Bob Bearpark

Personal information
- Full name: Robert Bearpark
- Date of birth: 15 March 1943
- Place of birth: Berwick-upon-Tweed, England
- Date of death: 18 November 1996 (aged 53)

= Bob Bearpark =

Canadian soccer head coach (1943–1996)

Robert Bearpark (March 15, 1943 – November 18, 1996) was a Canadian soccer head coach.

Born in Berwick-upon-Tweed, England, Bearpark played soccer as a youth for Bristol City and Bath. He moved to Canada when he was 32 and enrolled as a graduate student in physical education at the University of Western Ontario. He then became assistant professor and soccer coach at McMaster University in Hamilton, Ontario.
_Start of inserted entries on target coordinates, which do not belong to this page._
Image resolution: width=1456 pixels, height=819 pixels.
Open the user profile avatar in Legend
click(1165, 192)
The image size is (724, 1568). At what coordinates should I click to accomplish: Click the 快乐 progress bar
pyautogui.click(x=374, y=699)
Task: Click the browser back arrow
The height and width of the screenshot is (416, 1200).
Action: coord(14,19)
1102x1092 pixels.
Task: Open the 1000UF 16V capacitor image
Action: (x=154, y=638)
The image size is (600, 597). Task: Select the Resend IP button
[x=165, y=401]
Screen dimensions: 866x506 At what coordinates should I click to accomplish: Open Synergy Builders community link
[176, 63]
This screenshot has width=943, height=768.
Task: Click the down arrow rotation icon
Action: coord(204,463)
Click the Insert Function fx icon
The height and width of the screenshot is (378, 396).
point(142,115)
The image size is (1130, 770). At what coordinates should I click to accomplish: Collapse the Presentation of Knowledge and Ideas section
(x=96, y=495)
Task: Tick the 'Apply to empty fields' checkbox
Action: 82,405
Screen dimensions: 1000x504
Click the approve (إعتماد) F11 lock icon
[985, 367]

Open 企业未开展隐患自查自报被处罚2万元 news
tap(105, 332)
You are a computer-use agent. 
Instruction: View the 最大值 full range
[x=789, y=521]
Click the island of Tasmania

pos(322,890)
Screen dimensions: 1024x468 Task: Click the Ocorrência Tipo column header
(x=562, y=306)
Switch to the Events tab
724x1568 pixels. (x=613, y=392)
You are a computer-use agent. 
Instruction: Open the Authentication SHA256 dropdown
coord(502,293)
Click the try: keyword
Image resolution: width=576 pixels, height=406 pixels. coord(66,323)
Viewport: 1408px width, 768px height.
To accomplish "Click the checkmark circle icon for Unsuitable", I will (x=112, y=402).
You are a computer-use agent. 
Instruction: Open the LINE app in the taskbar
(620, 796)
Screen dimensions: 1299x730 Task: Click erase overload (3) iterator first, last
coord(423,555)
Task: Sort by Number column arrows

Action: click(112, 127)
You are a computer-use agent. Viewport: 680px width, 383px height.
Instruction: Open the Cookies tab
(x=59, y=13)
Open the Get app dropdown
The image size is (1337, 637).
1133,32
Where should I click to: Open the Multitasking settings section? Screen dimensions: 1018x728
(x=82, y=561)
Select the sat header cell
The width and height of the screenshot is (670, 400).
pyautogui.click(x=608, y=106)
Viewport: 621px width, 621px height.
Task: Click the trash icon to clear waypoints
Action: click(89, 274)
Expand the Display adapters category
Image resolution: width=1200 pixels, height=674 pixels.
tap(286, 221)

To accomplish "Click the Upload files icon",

Bearpark served three years as technical director for the Ontario Soccer Association and then joined the Canadian Soccer Association, where he coached the national team to a fourth-place finish at the 1984 Great Wall of China Tournament, and led the team in qualifying for the 1984 Summer Olympics. In 1986, he was assistant to Tony Waiters at the 1986 FIFA World Cup in Mexico and coached the national youth team at the FIFA World Youth Championship in the Soviet Union. He became head coach of Canada's national team after the World Cup and held the job through 1987.

In 1989 Bearpark quit his job with the CSA after refusing a transfer from Hamilton to the head office in Ottawa. He moved to British Columbia, where he served six years as director of sports services for the B.C. government. He died in Victoria, British Columbia at the age of 53. Bearpark was inducted into the Canadian Soccer Hall of Fame in 2006.